━━ Records for processing

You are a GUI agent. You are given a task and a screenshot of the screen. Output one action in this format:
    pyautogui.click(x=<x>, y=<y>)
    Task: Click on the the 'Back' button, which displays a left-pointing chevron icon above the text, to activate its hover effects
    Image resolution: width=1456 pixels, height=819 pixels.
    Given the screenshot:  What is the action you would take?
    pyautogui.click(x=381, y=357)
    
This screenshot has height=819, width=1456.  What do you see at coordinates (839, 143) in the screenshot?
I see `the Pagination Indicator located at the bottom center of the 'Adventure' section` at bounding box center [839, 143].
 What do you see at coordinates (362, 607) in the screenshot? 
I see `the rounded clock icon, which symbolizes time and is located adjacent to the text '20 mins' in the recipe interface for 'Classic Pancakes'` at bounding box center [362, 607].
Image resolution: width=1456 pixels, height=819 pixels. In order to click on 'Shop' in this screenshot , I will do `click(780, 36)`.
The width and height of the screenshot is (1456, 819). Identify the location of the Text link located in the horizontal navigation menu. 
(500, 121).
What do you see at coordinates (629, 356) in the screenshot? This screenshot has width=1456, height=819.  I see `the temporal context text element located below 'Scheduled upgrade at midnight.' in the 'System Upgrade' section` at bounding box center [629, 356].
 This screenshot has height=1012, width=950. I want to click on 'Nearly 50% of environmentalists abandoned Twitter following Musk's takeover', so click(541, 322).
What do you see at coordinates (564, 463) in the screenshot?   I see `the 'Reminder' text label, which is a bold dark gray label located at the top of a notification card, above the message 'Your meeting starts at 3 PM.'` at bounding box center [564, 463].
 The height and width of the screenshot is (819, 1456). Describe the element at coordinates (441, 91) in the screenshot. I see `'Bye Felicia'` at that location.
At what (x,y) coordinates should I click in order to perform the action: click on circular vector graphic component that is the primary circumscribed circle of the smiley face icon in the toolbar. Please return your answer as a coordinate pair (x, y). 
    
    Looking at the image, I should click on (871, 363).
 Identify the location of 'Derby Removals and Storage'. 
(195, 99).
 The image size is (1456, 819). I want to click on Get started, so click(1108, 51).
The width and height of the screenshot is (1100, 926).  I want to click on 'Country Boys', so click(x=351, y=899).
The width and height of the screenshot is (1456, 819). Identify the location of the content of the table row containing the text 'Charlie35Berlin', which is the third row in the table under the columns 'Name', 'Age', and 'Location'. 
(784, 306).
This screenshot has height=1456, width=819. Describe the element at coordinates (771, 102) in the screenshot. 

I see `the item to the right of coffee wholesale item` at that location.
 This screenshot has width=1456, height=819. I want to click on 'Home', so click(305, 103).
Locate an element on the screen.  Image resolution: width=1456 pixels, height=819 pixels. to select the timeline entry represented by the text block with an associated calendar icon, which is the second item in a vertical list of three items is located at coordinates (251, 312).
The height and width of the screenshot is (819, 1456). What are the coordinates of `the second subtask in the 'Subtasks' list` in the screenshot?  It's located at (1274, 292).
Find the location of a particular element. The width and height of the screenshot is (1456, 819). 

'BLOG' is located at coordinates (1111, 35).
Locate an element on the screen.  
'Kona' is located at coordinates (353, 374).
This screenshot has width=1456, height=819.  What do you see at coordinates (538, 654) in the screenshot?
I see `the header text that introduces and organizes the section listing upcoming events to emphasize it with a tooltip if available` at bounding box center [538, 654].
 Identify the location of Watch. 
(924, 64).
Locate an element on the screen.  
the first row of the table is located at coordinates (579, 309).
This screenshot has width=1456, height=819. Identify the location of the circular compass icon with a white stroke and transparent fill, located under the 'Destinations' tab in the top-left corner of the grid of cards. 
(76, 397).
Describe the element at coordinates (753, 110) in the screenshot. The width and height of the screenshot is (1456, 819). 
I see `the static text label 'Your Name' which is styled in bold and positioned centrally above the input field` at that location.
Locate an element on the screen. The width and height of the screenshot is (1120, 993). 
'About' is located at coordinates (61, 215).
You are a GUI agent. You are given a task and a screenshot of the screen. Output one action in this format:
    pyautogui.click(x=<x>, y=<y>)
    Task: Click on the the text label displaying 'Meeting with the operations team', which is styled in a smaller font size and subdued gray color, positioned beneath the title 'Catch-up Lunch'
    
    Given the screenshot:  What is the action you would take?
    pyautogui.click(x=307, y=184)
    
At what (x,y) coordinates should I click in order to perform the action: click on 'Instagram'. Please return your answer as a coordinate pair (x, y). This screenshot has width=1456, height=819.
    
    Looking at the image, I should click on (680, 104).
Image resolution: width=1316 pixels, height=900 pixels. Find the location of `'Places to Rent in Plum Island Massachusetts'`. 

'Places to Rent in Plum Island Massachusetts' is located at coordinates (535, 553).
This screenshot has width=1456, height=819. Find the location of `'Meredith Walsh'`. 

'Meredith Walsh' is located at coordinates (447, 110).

━━━━

- Task brief: Pick out every line of the records that contains the word "bounding", and copy each one. Case counts.

- Written response:
I see `the Pagination Indicator located at the bottom center of the 'Adventure' section` at bounding box center [839, 143].
I see `the rounded clock icon, which symbolizes time and is located adjacent to the text '20 mins' in the recipe interface for 'Classic Pancakes'` at bounding box center [362, 607].
What do you see at coordinates (629, 356) in the screenshot? This screenshot has width=1456, height=819.  I see `the temporal context text element located below 'Scheduled upgrade at midnight.' in the 'System Upgrade' section` at bounding box center [629, 356].
What do you see at coordinates (564, 463) in the screenshot?   I see `the 'Reminder' text label, which is a bold dark gray label located at the top of a notification card, above the message 'Your meeting starts at 3 PM.'` at bounding box center [564, 463].
I see `the header text that introduces and organizes the section listing upcoming events to emphasize it with a tooltip if available` at bounding box center [538, 654].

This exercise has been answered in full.